About RNA velocity
RNA velocity enables you to infer directionality in your data by superimposing splicing information.
With the astounding finding that unspliced and spliced mRNA abundances can be distinguished in standard single cell protocols, La Manno et al., (2018) introduced the concept of RNA velocity. Inference of directional trajectories is explored by connecting measurements to the underlying mRNA splicing kinetics: Transcriptional induction for a particular gene results in an increase of (newly transcribed) precursor unspliced mRNAs while, conversely, repression or absence of transcription results in a decrease of unspliced mRNAs. Hence, by distinguishing unspliced from mature spliced mRNA, the change of mRNA abundance, i.e. its time derivative, denoted as RNA velocity, can be approximated. The combination of velocities across mRNAs can then be used to estimate the future state of an individual cell. The movement of the cells is visualized by projecting the velocities into a lower-dimensional embedding.
How scVelo estimates RNA velocities
RNA velocity estimation can currently be tackled with three existing approaches:
- steady-state / deterministic model (as being used in velocyto)
- stochastic model (using second-order moments),
- dynamical model (using a likelihood-based framework).
The steady-state / deterministic model, as being used in velocyto, estimates velocities as follows: Under the assumption that transcriptional phases (induction and repression) endure long enough to reach a steady-state equilibrium (active and inactive), velocities are quantified as how the actual observations deviate from the steady-state equilibrium. The equilibrium mRNA levels are approximated with a linear regression on the presumed steady states in the lower and upper quantiles. This simplification is obtained by assuming of a common splicing rate across genes and steady-state mRNA levels to be reflected in the data. It can lead to errors in velocity estimates and cellular states as the assumptions are often violated, in particular when a population comprises multiple heterogeneous subpopulation dynamics.
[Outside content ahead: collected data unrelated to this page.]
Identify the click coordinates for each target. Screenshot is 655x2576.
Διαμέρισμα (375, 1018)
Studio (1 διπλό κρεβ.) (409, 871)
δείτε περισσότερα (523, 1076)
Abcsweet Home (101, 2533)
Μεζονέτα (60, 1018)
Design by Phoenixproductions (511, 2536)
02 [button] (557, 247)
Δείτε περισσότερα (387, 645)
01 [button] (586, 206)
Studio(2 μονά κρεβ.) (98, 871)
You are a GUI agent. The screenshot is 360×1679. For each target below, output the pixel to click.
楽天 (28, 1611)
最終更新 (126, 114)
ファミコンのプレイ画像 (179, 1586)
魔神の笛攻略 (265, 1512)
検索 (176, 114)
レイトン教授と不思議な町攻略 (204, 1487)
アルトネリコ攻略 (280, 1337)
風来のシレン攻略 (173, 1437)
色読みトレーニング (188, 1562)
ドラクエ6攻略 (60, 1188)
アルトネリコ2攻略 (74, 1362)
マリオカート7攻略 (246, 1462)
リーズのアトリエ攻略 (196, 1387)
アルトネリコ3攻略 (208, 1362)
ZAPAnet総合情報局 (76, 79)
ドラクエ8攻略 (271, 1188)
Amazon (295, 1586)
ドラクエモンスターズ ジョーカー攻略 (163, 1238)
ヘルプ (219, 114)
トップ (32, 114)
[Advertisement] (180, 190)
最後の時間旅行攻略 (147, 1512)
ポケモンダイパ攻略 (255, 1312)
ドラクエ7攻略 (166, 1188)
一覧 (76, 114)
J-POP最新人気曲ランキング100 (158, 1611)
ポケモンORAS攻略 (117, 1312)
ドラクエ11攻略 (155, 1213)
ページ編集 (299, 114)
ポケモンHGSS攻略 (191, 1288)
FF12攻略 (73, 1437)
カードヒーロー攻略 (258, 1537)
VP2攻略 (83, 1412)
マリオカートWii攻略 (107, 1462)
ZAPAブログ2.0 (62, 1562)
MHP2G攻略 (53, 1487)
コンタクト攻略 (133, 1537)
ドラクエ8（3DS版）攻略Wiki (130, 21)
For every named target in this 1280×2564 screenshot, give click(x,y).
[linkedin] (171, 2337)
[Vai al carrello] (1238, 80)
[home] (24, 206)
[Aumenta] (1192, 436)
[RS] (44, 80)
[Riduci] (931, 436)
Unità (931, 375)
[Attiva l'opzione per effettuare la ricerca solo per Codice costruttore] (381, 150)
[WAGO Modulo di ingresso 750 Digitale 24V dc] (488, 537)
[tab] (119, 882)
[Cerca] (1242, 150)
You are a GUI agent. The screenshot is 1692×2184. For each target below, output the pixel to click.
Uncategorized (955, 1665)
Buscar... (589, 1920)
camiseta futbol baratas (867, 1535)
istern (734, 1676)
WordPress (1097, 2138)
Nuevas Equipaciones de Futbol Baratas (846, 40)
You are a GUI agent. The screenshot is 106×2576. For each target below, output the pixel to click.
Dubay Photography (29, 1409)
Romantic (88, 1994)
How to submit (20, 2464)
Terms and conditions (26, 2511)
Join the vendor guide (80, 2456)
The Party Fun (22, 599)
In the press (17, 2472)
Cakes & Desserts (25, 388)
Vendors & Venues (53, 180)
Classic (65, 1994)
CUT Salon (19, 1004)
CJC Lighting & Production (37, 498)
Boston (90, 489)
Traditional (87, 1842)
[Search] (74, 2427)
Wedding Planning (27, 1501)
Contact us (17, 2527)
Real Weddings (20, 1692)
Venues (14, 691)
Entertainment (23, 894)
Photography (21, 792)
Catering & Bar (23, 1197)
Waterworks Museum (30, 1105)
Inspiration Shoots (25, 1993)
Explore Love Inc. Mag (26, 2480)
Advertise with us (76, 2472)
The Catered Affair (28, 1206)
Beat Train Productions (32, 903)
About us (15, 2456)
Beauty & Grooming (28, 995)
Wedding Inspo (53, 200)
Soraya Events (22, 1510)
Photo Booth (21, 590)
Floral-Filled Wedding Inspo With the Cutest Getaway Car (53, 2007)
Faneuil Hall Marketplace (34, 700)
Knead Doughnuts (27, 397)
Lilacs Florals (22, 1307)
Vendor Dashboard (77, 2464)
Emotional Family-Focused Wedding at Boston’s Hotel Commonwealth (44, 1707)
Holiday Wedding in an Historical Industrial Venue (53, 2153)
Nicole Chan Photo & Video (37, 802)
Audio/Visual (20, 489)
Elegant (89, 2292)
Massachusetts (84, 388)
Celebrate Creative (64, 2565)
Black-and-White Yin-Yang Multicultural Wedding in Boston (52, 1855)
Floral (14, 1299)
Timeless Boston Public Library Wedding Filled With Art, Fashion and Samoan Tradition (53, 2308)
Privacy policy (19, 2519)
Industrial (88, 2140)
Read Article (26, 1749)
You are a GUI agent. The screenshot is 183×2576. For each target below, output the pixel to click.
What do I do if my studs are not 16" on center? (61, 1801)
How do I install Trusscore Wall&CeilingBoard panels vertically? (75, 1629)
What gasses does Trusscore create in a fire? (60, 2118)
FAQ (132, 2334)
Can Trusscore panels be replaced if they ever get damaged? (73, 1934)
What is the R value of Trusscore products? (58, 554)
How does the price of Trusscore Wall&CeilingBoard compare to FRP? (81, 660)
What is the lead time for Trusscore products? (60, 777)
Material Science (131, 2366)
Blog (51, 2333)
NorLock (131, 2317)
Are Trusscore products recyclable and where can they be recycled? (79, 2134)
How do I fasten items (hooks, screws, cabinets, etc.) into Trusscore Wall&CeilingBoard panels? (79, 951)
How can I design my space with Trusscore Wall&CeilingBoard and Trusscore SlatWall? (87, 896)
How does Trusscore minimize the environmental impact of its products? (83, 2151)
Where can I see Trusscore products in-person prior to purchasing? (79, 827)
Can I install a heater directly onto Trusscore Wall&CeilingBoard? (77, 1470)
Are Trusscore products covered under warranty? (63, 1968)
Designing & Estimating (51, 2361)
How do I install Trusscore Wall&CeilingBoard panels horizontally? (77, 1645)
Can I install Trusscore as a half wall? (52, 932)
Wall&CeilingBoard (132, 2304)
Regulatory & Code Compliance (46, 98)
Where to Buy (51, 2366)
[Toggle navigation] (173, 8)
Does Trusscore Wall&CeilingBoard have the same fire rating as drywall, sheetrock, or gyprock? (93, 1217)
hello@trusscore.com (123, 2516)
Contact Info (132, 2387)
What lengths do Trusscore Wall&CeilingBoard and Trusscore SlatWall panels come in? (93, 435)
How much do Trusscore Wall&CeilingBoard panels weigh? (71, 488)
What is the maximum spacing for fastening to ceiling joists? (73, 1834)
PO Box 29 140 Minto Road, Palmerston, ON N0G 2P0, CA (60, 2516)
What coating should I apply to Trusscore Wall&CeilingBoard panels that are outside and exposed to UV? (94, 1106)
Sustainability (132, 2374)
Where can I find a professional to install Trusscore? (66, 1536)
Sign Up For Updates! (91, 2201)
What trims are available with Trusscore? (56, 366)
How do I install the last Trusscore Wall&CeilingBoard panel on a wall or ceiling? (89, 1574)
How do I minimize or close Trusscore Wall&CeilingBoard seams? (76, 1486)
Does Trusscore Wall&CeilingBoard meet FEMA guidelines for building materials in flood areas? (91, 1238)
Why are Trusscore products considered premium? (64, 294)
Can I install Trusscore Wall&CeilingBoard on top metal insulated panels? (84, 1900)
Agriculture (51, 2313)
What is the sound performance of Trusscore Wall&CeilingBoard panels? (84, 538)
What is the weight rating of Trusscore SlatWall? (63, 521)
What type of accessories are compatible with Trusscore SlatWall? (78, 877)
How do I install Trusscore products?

The stochastic model aims to better capture the steady states, yet relying on the same assumptions as the steady-state model. It is obtained by treating transcription, splicing and degradation as probabilistic events, thereby incorporating second-order moments. That is, steady state levels are approximated not only from mRNA levels, but also from intrinsic expression variability.
The dynamical model (most powerful while computationally most expensive) solves the full dynamics of splicing kinetics for each gene. It thereby adapts RNA velocity to widely varying specifications such as non-stationary populations, as it does not rely on the restrictions of a common splicing rate or steady states to be sampled. The splicing dynamics is solved in a likelihood-based expectation-maximization framework, by iteratively estimating the identifiable parameters of reaction rates and latent cell-specific variables, i.e. transcriptional state and cell-internal latent time. More precisely, we explicitly model four transcriptional states to account for all possible configurations of gene activity: two dynamic transient states (induction and repression) and two steady states (active and inactive) potentially reached after each dynamic transition. For each observation per state a model-optimal latent time is computed to obtain a mapping onto the learned curve of unspliced/spliced dynamics. The cell-to-curve mapping then yields likelihoods of respective state membership, and individual reaction rate parameters via maximizing the overall likelihood.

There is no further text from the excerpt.